Povo quer saúde melhor e o fim da corrupção e não plebiscito, diz Moka

Presidente da Comissão de Assuntos Sociais, o senador Waldemir Moka (PMDB) afirmou quarta-feira à noite (3), na tribuna do Senado, que o povo brasileiro foi às ruas em todo o país para pedir melhorias nos sistemas de saúde, de segurança e educacional e não pela realização de plebiscito sobre a reforma eleitoral.
A declaração foi feita durante aparte a discurso do senador Pedro Taques (PDT-MT), que considera farsa a proposta do governo de realizar plebiscito. Taques afirmou que não é possível, por meio de consulta popular, discutir questões técnicas como as propostas na mensagem do Executivo enviada ao Congresso.

Moka concordou com o colega, dizendo que a prioridade no momento é buscar soluções para os problemas apontados nas manifestações populares. "Não vi qualquer cartaz pedindo plebiscito.
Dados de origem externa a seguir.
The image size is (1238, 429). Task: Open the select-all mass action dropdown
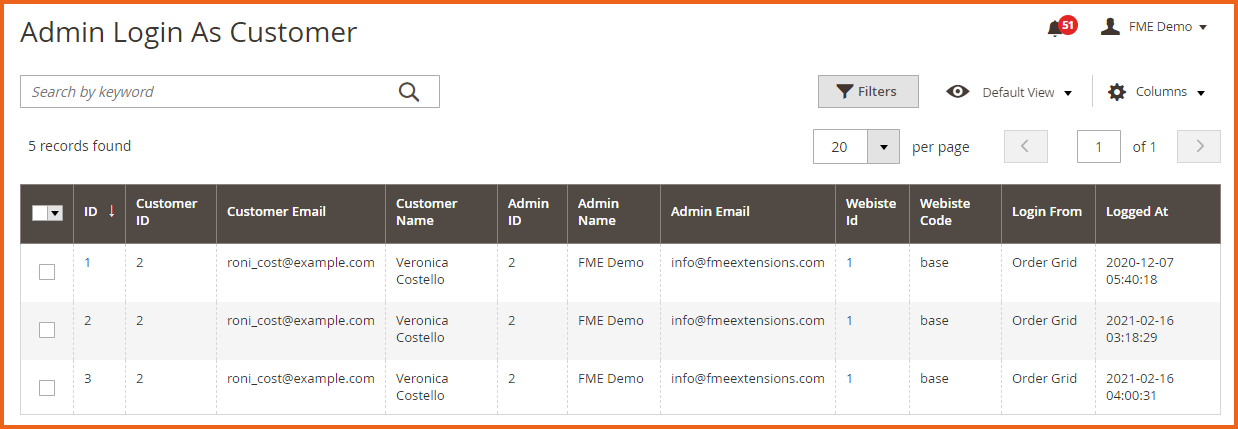(x=55, y=213)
Vi sim as pessoas gritando por melhorias na saúde, por mais recursos para a educação e mais segurança, além do fim da corrupção no país", afirmou.
Pesquisas dos últimos dias, diz Moka, mostram outras preocupações da sociedade. "Mais de 40% das pessoas estão insatisfeitas com a saúde, depois educação e outros temas, como corrupção. Devíamos estar debatendo a destinação de 10% da arrecadação da União na área de saúde. O momento é discutir os pleitos da sociedade, manifestados durante os protestos", argumentou.
O sul-mato-grossense explicou que a reforma política é importante para regular o sistema eleitoral no Brasil. Mas defende que essas discussões sejam feitas à parte de questões mais emergenciais, como o financiamento público da saúde, melhoria na segurança pública e mecanismos eficazes para coibir a corrupção.